Mi último amor…
VICTOR ULIN
De que fuiste su primer amor no te queda la menor duda. Cuando le conociste no sabía ni besar: te mordía los labios y metía su lengua con tal violencia que te ahogaba con su saliva en tu propia garganta.
Aprendió con tus enseñanzas que la sexualidad estaba en la actitud y la disposición de aprendizaje sin prejuicios.
Aprendió con tus enseñanzas que la sexualidad estaba en la actitud y la disposición de aprendizaje sin prejuicios.
En dos años fuiste partícipe de su metamorfosis y te sentías orgulloso de lo que habías logrado: no querías desprenderte de sus labios ni de su cuerpo un instante.
Empezaste a creer en Dios y en ti mismo a partir de que la conociste. Te cambió. Tomaste su aparición como una segunda oportunidad y quizá la última que fueses a tener en lo que pueda quedarte de vida.
Es lo mejor que te pudo haber pasado en los últimos años después de tu último divorcio que casi te mata.
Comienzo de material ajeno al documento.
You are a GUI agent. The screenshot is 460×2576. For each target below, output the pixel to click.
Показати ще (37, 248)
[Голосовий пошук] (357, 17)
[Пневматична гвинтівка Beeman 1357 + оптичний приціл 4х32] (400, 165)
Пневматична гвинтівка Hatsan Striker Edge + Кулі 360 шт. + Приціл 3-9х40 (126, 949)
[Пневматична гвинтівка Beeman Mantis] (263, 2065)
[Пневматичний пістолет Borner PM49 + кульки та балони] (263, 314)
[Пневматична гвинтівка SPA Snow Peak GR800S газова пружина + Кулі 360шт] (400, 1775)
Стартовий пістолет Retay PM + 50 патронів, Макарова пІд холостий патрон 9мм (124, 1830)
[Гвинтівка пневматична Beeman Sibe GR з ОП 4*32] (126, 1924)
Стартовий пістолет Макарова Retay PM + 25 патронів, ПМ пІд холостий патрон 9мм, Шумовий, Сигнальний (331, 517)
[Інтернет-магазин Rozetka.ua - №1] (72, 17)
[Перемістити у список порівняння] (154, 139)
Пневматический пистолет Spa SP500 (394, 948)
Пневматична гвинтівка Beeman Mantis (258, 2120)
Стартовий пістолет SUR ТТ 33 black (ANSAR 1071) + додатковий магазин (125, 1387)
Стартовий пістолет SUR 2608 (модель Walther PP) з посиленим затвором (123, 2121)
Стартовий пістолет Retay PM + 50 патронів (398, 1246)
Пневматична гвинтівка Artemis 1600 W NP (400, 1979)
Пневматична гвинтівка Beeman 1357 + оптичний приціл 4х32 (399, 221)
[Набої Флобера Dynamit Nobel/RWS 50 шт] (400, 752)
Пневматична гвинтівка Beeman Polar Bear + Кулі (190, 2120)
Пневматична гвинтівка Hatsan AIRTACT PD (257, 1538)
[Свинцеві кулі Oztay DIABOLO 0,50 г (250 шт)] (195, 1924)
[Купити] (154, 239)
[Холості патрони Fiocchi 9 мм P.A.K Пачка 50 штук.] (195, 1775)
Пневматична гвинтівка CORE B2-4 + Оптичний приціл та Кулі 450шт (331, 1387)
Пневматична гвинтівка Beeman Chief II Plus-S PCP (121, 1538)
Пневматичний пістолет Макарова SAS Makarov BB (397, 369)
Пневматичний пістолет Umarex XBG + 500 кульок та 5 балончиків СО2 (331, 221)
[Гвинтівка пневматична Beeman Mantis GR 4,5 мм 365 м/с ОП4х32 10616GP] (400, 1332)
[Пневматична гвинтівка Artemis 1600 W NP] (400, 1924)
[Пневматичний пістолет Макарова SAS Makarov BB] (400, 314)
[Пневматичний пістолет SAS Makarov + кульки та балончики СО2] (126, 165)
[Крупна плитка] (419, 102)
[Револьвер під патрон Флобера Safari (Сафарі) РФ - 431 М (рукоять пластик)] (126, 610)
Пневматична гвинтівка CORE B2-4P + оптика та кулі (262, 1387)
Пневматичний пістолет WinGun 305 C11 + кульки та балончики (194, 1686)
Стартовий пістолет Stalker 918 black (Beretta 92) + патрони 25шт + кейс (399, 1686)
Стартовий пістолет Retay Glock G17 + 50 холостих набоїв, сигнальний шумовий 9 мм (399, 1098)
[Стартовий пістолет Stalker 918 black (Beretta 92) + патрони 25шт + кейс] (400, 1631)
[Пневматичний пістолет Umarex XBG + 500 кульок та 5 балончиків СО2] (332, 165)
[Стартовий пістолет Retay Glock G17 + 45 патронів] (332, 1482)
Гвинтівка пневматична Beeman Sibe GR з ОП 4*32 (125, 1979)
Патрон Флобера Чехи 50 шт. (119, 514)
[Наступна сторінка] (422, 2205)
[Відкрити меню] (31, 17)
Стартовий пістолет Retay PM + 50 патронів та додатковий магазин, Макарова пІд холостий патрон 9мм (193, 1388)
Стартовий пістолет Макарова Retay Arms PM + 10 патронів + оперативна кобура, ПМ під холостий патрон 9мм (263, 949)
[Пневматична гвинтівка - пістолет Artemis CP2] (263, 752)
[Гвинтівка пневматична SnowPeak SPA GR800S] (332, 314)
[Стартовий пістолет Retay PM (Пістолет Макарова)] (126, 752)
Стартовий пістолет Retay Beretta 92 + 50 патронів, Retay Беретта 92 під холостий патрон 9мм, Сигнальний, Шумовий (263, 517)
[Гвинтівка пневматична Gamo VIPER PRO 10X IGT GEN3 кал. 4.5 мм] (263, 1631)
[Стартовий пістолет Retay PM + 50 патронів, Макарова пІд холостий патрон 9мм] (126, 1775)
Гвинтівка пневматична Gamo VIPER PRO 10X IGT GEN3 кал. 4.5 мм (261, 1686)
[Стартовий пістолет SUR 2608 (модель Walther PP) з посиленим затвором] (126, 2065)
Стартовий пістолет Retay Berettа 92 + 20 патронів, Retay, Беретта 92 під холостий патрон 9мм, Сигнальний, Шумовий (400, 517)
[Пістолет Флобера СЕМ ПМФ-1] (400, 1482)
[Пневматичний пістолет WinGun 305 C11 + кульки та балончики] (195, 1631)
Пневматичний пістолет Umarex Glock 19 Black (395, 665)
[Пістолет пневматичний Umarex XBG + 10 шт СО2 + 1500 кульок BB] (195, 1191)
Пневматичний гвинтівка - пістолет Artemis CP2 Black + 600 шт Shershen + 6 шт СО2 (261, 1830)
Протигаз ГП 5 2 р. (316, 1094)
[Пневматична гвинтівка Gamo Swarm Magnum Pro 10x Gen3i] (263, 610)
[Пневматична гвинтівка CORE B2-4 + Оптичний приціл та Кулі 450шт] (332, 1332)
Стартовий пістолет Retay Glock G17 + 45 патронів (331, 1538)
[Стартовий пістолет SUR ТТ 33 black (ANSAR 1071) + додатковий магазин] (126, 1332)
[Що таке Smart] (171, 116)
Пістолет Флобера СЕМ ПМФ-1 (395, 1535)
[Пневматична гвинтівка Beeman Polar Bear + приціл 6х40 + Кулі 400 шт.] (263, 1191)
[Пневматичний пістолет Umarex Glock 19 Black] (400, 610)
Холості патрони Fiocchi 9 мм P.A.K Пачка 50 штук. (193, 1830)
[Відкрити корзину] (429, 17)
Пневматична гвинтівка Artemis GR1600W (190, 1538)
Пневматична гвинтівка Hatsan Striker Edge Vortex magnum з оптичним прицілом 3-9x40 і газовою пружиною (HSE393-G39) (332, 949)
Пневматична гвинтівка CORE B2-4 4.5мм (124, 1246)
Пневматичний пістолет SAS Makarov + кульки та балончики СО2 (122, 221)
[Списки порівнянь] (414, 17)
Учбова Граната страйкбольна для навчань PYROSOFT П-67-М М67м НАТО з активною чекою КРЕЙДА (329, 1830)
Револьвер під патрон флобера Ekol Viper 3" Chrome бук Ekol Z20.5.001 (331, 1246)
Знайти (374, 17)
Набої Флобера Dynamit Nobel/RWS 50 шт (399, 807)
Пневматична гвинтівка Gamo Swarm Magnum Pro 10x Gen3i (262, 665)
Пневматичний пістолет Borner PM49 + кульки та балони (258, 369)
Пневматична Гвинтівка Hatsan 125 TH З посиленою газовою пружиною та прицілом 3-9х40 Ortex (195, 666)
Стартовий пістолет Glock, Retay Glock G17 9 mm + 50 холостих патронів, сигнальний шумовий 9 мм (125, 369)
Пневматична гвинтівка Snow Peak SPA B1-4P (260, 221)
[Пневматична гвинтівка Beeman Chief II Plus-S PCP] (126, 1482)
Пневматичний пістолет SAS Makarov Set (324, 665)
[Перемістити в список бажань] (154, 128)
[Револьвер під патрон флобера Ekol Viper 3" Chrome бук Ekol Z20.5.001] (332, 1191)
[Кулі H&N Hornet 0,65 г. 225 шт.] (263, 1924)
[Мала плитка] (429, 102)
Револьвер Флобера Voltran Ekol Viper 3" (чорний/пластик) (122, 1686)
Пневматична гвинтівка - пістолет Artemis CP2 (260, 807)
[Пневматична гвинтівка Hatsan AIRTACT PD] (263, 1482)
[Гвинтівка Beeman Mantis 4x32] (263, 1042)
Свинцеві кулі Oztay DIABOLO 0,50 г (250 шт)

Qué importa que ahora seas la sombra de lo que fuiste hace una semana cuando ni por la mente te pasaba que pudiera suceder lo que tarde o temprano ocurriría: que dejara de frecuentarte sin motivo aparente.
Hoy, no puedes más, decidiste quedarte en casa y reportarte enfermo al trabajo en el que, de hecho, están esperando tu jubilación como buitres.
No quieres que tu dolor se vuelva el festín de tus compañeros de la empresa ni de tus amigos, los pocos que te quedan. Nadie creería o tomaría en serio si le dijeras que te está llevando la chingada por amor.
Lo de quedarte en casa es solo una excusa. La verdad es que ya no deseas levantarte de la cama y, apropósito, dejarás que el tiempo se encargue de ti en cuestión de días si continúas sin comer ni atenderte.
En el silencio rascas en las paredes el sonido de su voz y cierras los ojos para escucharla y verla.
La primera vez que te acompañó a tu casa estaba temblorosa. Sudaba. Una semana después tenía sus propias llaves y sabía exactamente la hora en la que llegabas del trabajo. La casa lucía impecable.
Desde que abrías la puerta y notabas el brillo del comedor sabías que estaba esperándote en la recámara.
Al principio los encuentros fueron solo escarceos y un pueril prejuicio estuvo a punto de impedir que sucediera lo que anhelas ahora y por lo que estarías dispuesto a sufrir – y morir- si fuese necesario.
Era un regalo de Dios. No pudiste darle otra explicación cuando amanecía contigo o pasaban encerrados toda la semana sin darse respiro corporal. Fueron muchos días, meses, dos años.
Nada como el primer día. En esta misma cama. Sobre la memoria de estas mismas sábanas que la echan de menos.
No dijo nada. Nadie dijo nada. Tus manos ofrecieron su mejor repertorio ese día. Ella cerró los ojos simplemente.
Le desprendiste la ropa con la maestría del mejor mago. Fue como una oruga saliendo de su capullo: un abdomen largo, liso, una espalda arqueada, dos volcanes finamente pronunciados, redondos, desafiantes…
Atravesaste su limbo y te sentiste un Dios. Imparable. Imbatible. Con la fuerza de veinte mil guerreros.
Cuanto te confesó llorando que a sus 18 años tú eras el primer amor de su vida, contuviste el llanto y la abrazaste.
Te sentías tan seguro que no te pareció raro que faltara a casa dos días o que no te llamara por teléfono.
Una semana de ausencia y estás al borde de la locura. No responde a tus llamadas. Nunca la acompañaste a su casa. Ni supiste quiénes eran sus amigos o el chavo que hacía semanas la cortejaba.
A tus 70 años de edad, sabes que Selene se ha ido, que no volverá. Que ya es el último amor de tu vida.